Ms C's late mother (Mrs A) was treated in hospital as an in-patient for illnesses that included pneumonia and chronic heart failure. Ms C complained that during that time the hospital communicated inadequately with her and other family members about Mrs A's medical condition. In particular Ms C said that she and family members were not made aware of the severity of Mrs A's condition before she was discharged from hospital. Mrs A died around two weeks after being discharged.

We took independent advice from one of our medical advisers, who considered all aspects of the medical evidence. We took account of his advice alongside all the documentation supplied by Ms C and the board. Our adviser said that when Mrs A was admitted to hospital she was suffering from severe illnesses. When she was discharged, these had all been treated and were not significant ongoing issues. He noted that Mrs A had suffered from a severe degree of heart failure prior to admission. The adviser said that the records showed that staff had communicated appropriately with Ms C and other family members about Mrs A's true condition, in keeping with the General Medical Council's guidance on communication. Given this, we did not uphold this complaint.

  • Case ref:
    201301063
  • Date:
    March 2014
  • Body:
    Lanarkshire NHS Board
  • Sector:
    Health
  • Outcome:
    Not upheld, no recommendations
  • Subject:
    clinical treatment / diagnosis

Summary

Mrs C complained about the care and treatment the board provided to her late husband (Mr C) before his death.
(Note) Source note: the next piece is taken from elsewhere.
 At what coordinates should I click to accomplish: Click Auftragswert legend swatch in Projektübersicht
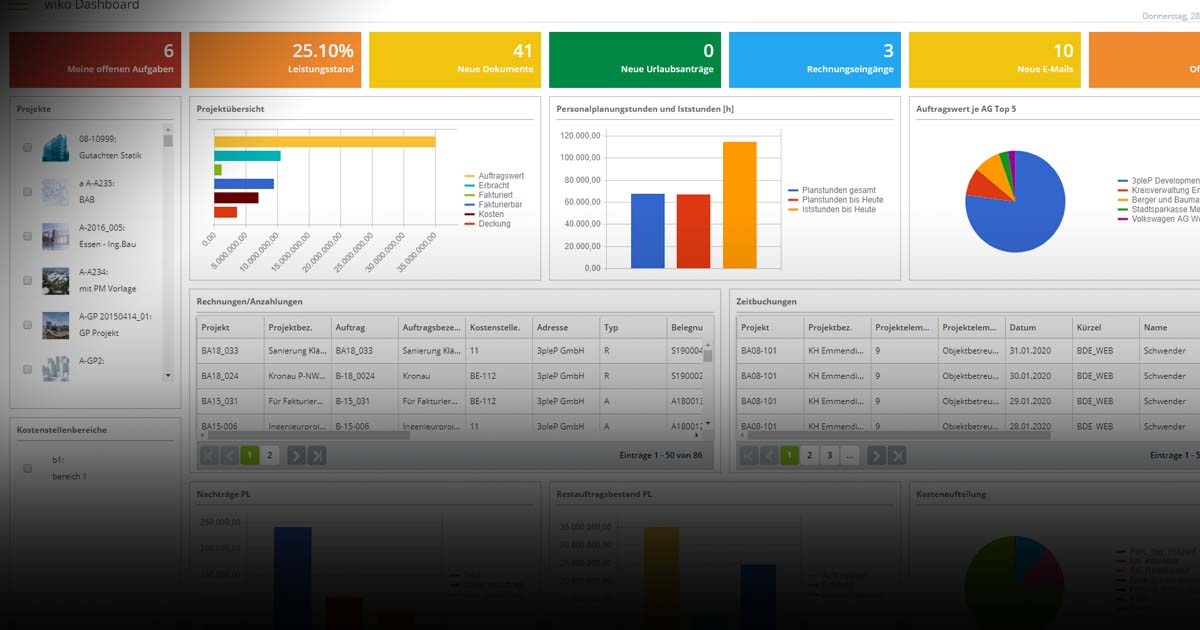click(x=469, y=176)
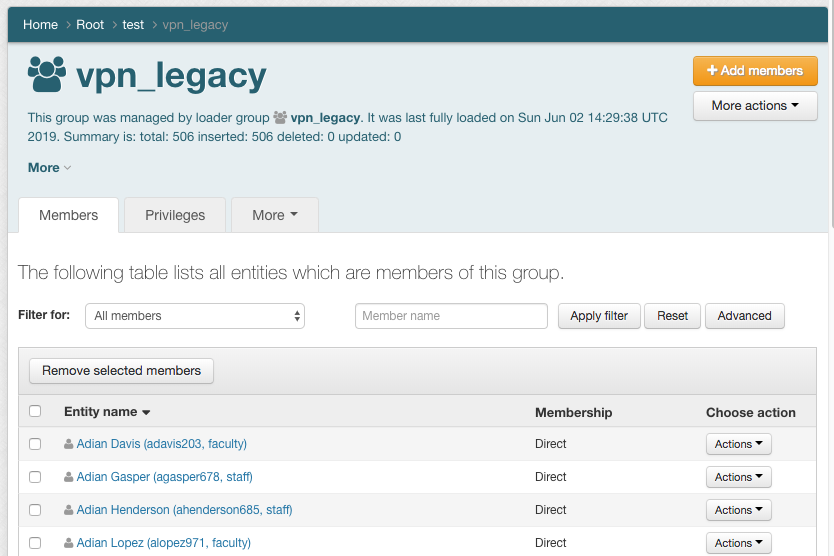Screen dimensions: 834x556
Task: Open the More tab dropdown
Action: (275, 215)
Mr C had been diagnosed with bladder cancer, and also had heart disease, diabetes, high blood pressure and arthritis. His bladder cancer was managed through intravesical BCG treatment (a vaccine for tuberculosis put directly into the bladder, which can help stop or delay bladder cancers), because he was not considered fit to undergo cystectomy (surgery to remove all or part of the bladder). This required weekly urethral catheterisation (insertion of a tube into the bladder).

Mr C developed a reaction to his intravesical BCG therapy, called BCG-osis (where the BCG organism has spread to cause an infection outwith the bladder), and was admitted to hospital. He was treated for this and then discharged. Mr C then developed a dramatic deterioration in his renal (kidney) function and was readmitted to hospital as an emergency with nausea, vomiting and anorexia. He was found to have developed acute kidney injury and pulmonary oedema (build-up of fluid in the lungs) and required kidney dialysis. Mr C died in the hospital from a presumed heart attack around ten days later.

Mrs C complained that the board failed to provide appropriate clinical treatment when her husband developed the reaction to his treatment. We took independent advice on this from one of our medical advisers, a specialist in treating bladder cancer, and found that it had been reasonable to manage Mr C's cancer by intravesical BCG treatment. We also found that the action taken to investigate, diagnose and treat his reaction to it was reasonable and appropriate. Mr C was appropriately discharged from hospital and our adviser did not consider that there were deficiencies in his care and treatment, nor alternatives that would have improved Mr C's prognosis. There was no evidence that the reaction that arose from the BCG therapy, or the treatment Mr C was given for this, contributed to the deterioration in his renal function. Our adviser said that it was likely that the deterioration resulted from the effects of gastroenteritis (inflammation of the stomach and intestines). We did not uphold Mrs C's complaint as we found that the medical care provided to Mr C was of a good standard.